───── Supplied material ─────
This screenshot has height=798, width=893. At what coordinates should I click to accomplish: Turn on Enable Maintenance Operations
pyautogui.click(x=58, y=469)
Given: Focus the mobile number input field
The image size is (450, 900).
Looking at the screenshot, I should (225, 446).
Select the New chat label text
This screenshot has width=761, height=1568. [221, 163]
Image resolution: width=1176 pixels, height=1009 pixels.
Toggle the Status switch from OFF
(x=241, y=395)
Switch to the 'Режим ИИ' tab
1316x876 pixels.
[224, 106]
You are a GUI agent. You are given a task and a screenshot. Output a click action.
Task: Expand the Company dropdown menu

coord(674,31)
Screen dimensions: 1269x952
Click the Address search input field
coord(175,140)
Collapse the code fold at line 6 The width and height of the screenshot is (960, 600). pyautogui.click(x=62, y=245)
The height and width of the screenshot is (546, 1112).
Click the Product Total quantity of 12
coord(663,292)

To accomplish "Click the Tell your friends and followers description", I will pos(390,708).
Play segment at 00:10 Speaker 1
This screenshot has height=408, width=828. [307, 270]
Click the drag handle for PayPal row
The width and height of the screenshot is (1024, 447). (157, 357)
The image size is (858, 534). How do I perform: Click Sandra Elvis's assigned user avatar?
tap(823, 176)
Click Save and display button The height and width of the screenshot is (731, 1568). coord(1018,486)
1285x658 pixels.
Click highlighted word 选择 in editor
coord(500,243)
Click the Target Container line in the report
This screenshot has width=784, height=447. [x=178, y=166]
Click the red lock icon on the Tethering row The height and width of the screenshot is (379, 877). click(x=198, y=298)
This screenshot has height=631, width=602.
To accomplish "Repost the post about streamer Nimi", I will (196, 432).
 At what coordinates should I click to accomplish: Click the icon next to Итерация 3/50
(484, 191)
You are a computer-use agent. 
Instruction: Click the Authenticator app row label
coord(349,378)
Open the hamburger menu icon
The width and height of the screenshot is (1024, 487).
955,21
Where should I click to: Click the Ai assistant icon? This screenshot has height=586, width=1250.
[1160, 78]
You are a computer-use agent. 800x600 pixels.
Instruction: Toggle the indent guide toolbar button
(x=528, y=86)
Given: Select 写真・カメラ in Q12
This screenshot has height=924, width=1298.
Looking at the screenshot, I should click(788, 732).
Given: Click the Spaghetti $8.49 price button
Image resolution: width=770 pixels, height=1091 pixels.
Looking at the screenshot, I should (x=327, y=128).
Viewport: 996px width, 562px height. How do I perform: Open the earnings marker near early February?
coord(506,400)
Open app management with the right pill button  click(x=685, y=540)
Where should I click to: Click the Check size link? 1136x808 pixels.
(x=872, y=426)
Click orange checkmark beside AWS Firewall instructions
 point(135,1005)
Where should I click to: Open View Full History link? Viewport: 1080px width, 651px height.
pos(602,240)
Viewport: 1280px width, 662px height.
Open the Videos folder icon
─────
## Directions:
Write out all of the records again, substituting "px" for every occurrence of "pixels" and leaving everything else the same.

## Complete response:
This screenshot has height=798, width=893. At what coordinates should I click to accomplish: Turn on Enable Maintenance Operations
pyautogui.click(x=58, y=469)
Given: Focus the mobile number input field
The image size is (450, 900).
Looking at the screenshot, I should (225, 446).
Select the New chat label text
This screenshot has width=761, height=1568. [221, 163]
Image resolution: width=1176 px, height=1009 px.
Toggle the Status switch from OFF
(x=241, y=395)
Switch to the 'Режим ИИ' tab
1316x876 px.
[224, 106]
You are a GUI agent. You are given a task and a screenshot. Output a click action.
Task: Expand the Company dropdown menu

coord(674,31)
Screen dimensions: 1269x952
Click the Address search input field
coord(175,140)
Collapse the code fold at line 6 The width and height of the screenshot is (960, 600). pyautogui.click(x=62, y=245)
The height and width of the screenshot is (546, 1112).
Click the Product Total quantity of 12
coord(663,292)

To accomplish "Click the Tell your friends and followers description", I will pos(390,708).
Play segment at 00:10 Speaker 1
This screenshot has height=408, width=828. [307, 270]
Click the drag handle for PayPal row
The width and height of the screenshot is (1024, 447). (157, 357)
The image size is (858, 534). How do I perform: Click Sandra Elvis's assigned user avatar?
tap(823, 176)
Click Save and display button The height and width of the screenshot is (731, 1568). coord(1018,486)
1285x658 px.
Click highlighted word 选择 in editor
coord(500,243)
Click the Target Container line in the report
This screenshot has width=784, height=447. [x=178, y=166]
Click the red lock icon on the Tethering row The height and width of the screenshot is (379, 877). click(x=198, y=298)
This screenshot has height=631, width=602.
To accomplish "Repost the post about streamer Nimi", I will (196, 432).
 At what coordinates should I click to accomplish: Click the icon next to Итерация 3/50
(484, 191)
You are a computer-use agent. 
Instruction: Click the Authenticator app row label
coord(349,378)
Open the hamburger menu icon
The width and height of the screenshot is (1024, 487).
955,21
Where should I click to: Click the Ai assistant icon? This screenshot has height=586, width=1250.
[1160, 78]
You are a computer-use agent. 800x600 px.
Instruction: Toggle the indent guide toolbar button
(x=528, y=86)
Given: Select 写真・カメラ in Q12
This screenshot has height=924, width=1298.
Looking at the screenshot, I should click(788, 732).
Given: Click the Spaghetti $8.49 price button
Image resolution: width=770 px, height=1091 px.
Looking at the screenshot, I should (x=327, y=128).
Viewport: 996px width, 562px height. How do I perform: Open the earnings marker near early February?
coord(506,400)
Open app management with the right pill button  click(x=685, y=540)
Where should I click to: Click the Check size link? 1136x808 px.
(x=872, y=426)
Click orange checkmark beside AWS Firewall instructions
 point(135,1005)
Where should I click to: Open View Full History link? Viewport: 1080px width, 651px height.
pos(602,240)
Viewport: 1280px width, 662px height.
Open the Videos folder icon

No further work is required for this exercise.